## [Required work]
Lay out each line of the listing below as a Markdown table, with a Row column for the row number and a Line column for the text, skipping blank lines.

(Element and text location data)
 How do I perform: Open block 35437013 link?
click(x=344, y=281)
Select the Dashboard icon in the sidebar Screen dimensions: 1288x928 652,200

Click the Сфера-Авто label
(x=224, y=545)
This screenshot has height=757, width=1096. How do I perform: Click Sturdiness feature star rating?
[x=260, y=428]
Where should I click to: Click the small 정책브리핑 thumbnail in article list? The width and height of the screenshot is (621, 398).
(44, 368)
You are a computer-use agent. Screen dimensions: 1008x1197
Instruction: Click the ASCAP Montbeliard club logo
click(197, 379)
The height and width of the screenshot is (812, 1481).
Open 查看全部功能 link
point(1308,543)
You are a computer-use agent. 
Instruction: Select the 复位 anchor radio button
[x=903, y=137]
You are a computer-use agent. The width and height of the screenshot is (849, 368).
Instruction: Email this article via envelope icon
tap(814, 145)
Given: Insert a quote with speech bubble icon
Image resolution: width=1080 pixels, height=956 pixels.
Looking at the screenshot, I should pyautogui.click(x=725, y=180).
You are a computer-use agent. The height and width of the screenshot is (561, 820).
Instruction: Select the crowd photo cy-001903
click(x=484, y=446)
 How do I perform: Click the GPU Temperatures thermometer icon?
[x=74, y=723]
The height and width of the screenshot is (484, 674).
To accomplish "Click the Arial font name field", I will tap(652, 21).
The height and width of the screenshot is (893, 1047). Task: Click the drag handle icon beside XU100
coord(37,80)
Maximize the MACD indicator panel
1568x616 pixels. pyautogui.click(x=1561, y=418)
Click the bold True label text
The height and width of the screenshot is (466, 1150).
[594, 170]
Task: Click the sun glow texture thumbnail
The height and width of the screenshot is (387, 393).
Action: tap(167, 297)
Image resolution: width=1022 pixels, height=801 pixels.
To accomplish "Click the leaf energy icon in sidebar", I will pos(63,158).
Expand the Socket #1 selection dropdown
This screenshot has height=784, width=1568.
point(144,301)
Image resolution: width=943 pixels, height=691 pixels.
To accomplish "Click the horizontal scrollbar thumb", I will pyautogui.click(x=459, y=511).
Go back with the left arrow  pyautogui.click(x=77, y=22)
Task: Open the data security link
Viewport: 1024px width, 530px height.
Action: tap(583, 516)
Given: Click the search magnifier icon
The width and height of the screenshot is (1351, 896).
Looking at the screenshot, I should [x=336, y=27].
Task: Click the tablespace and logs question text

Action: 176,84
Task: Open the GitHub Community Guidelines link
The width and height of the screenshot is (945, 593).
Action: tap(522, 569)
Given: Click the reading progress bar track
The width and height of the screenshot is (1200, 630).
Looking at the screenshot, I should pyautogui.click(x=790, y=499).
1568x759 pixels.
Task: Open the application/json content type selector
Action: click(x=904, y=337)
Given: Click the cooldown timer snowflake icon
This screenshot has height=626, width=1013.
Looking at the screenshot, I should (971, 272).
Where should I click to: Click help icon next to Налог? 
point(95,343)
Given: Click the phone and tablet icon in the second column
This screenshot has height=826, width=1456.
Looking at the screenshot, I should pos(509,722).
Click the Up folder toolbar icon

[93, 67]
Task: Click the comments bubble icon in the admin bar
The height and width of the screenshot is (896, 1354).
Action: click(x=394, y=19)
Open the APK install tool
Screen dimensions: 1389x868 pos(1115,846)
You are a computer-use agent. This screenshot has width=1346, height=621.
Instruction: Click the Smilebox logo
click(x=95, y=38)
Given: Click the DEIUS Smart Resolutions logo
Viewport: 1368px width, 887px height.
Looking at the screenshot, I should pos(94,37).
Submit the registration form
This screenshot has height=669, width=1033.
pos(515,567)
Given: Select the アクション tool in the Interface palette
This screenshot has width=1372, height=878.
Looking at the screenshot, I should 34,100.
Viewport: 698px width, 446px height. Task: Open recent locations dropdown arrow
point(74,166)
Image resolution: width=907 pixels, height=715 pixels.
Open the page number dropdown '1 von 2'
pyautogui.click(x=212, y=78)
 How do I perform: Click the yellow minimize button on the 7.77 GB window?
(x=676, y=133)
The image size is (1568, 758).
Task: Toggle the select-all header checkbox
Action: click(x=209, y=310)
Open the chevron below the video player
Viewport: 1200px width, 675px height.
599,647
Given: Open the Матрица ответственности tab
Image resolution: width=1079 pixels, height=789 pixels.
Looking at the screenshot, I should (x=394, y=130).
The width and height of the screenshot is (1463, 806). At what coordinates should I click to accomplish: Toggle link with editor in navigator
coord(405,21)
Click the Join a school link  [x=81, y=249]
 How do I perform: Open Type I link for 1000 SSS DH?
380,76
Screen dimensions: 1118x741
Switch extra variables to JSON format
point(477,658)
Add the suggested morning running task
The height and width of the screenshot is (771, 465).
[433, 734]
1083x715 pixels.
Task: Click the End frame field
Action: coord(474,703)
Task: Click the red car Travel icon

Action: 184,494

## [Written solution]
| Row | Line |
|---|---|
| 1 |  How do I perform: Open block 35437013 link? |
| 2 | click(x=344, y=281) |
| 3 | Select the Dashboard icon in the sidebar Screen dimensions: 1288x928 652,200 |
| 4 | Click the Сфера-Авто label |
| 5 | (x=224, y=545) |
| 6 | This screenshot has height=757, width=1096. How do I perform: Click Sturdiness feature star rating? |
| 7 | [x=260, y=428] |
| 8 | Where should I click to: Click the small 정책브리핑 thumbnail in article list? The width and height of the screenshot is (621, 398). |
| 9 | (44, 368) |
| 10 | You are a computer-use agent. Screen dimensions: 1008x1197 |
| 11 | Instruction: Click the ASCAP Montbeliard club logo |
| 12 | click(197, 379) |
| 13 | The height and width of the screenshot is (812, 1481). |
| 14 | Open 查看全部功能 link |
| 15 | point(1308,543) |
| 16 | You are a computer-use agent.  |
| 17 | Instruction: Select the 复位 anchor radio button |
| 18 | [x=903, y=137] |
| 19 | You are a computer-use agent. The width and height of the screenshot is (849, 368). |
| 20 | Instruction: Email this article via envelope icon |
| 21 | tap(814, 145) |
| 22 | Given: Insert a quote with speech bubble icon |
| 23 | Image resolution: width=1080 pixels, height=956 pixels. |
| 24 | Looking at the screenshot, I should pyautogui.click(x=725, y=180). |
| 25 | You are a computer-use agent. The height and width of the screenshot is (561, 820). |
| 26 | Instruction: Select the crowd photo cy-001903 |
| 27 | click(x=484, y=446) |
| 28 |  How do I perform: Click the GPU Temperatures thermometer icon? |
| 29 | [x=74, y=723] |
| 30 | The height and width of the screenshot is (484, 674). |
| 31 | To accomplish "Click the Arial font name field", I will tap(652, 21). |
| 32 | The height and width of the screenshot is (893, 1047). Task: Click the drag handle icon beside XU100 |
| 33 | coord(37,80) |
| 34 | Maximize the MACD indicator panel |
| 35 | 1568x616 pixels. pyautogui.click(x=1561, y=418) |
| 36 | Click the bold True label text |
| 37 | The height and width of the screenshot is (466, 1150). |
| 38 | [594, 170] |
| 39 | Task: Click the sun glow texture thumbnail |
| 40 | The height and width of the screenshot is (387, 393). |
| 41 | Action: tap(167, 297) |
| 42 | Image resolution: width=1022 pixels, height=801 pixels. |
| 43 | To accomplish "Click the leaf energy icon in sidebar", I will pos(63,158). |
| 44 | Expand the Socket #1 selection dropdown |
| 45 | This screenshot has height=784, width=1568. |
| 46 | point(144,301) |
| 47 | Image resolution: width=943 pixels, height=691 pixels. |
| 48 | To accomplish "Click the horizontal scrollbar thumb", I will pyautogui.click(x=459, y=511). |
| 49 | Go back with the left arrow  pyautogui.click(x=77, y=22) |
| 50 | Task: Open the data security link |
| 51 | Viewport: 1024px width, 530px height. |
| 52 | Action: tap(583, 516) |
| 53 | Given: Click the search magnifier icon |
| 54 | The width and height of the screenshot is (1351, 896). |
| 55 | Looking at the screenshot, I should [x=336, y=27]. |
| 56 | Task: Click the tablespace and logs question text |
| 57 | Action: 176,84 |
| 58 | Task: Open the GitHub Community Guidelines link |
| 59 | The width and height of the screenshot is (945, 593). |
| 60 | Action: tap(522, 569) |
| 61 | Given: Click the reading progress bar track |
| 62 | The width and height of the screenshot is (1200, 630). |
| 63 | Looking at the screenshot, I should pyautogui.click(x=790, y=499). |
| 64 | 1568x759 pixels. |
| 65 | Task: Open the application/json content type selector |
| 66 | Action: click(x=904, y=337) |
| 67 | Given: Click the cooldown timer snowflake icon |
| 68 | This screenshot has height=626, width=1013. |
| 69 | Looking at the screenshot, I should (971, 272). |
| 70 | Where should I click to: Click help icon next to Налог?  |
| 71 | point(95,343) |
| 72 | Given: Click the phone and tablet icon in the second column |
| 73 | This screenshot has height=826, width=1456. |
| 74 | Looking at the screenshot, I should pos(509,722). |
| 75 | Click the Up folder toolbar icon |
| 76 | [93, 67] |
| 77 | Task: Click the comments bubble icon in the admin bar |
| 78 | The height and width of the screenshot is (896, 1354). |
| 79 | Action: click(x=394, y=19) |
| 80 | Open the APK install tool |
| 81 | Screen dimensions: 1389x868 pos(1115,846) |
| 82 | You are a computer-use agent. This screenshot has width=1346, height=621. |
| 83 | Instruction: Click the Smilebox logo |
| 84 | click(x=95, y=38) |
| 85 | Given: Click the DEIUS Smart Resolutions logo |
| 86 | Viewport: 1368px width, 887px height. |
| 87 | Looking at the screenshot, I should pos(94,37). |
| 88 | Submit the registration form |
| 89 | This screenshot has height=669, width=1033. |
| 90 | pos(515,567) |
| 91 | Given: Select the アクション tool in the Interface palette |
| 92 | This screenshot has width=1372, height=878. |
| 93 | Looking at the screenshot, I should 34,100. |
| 94 | Viewport: 698px width, 446px height. Task: Open recent locations dropdown arrow |
| 95 | point(74,166) |
| 96 | Image resolution: width=907 pixels, height=715 pixels. |
| 97 | Open the page number dropdown '1 von 2' |
| 98 | pyautogui.click(x=212, y=78) |
| 99 |  How do I perform: Click the yellow minimize button on the 7.77 GB window? |
| 100 | (x=676, y=133) |
| 101 | The image size is (1568, 758). |
| 102 | Task: Toggle the select-all header checkbox |
| 103 | Action: click(x=209, y=310) |
| 104 | Open the chevron below the video player |
| 105 | Viewport: 1200px width, 675px height. |
| 106 | 599,647 |
| 107 | Given: Open the Матрица ответственности tab |
| 108 | Image resolution: width=1079 pixels, height=789 pixels. |
| 109 | Looking at the screenshot, I should (x=394, y=130). |
| 110 | The width and height of the screenshot is (1463, 806). At what coordinates should I click to accomplish: Toggle link with editor in navigator |
| 111 | coord(405,21) |
| 112 | Click the Join a school link  [x=81, y=249] |
| 113 |  How do I perform: Open Type I link for 1000 SSS DH? |
| 114 | 380,76 |
| 115 | Screen dimensions: 1118x741 |
| 116 | Switch extra variables to JSON format |
| 117 | point(477,658) |
| 118 | Add the suggested morning running task |
| 119 | The height and width of the screenshot is (771, 465). |
| 120 | [433, 734] |
| 121 | 1083x715 pixels. |
| 122 | Task: Click the End frame field |
| 123 | Action: coord(474,703) |
| 124 | Task: Click the red car Travel icon |
| 125 | Action: 184,494 |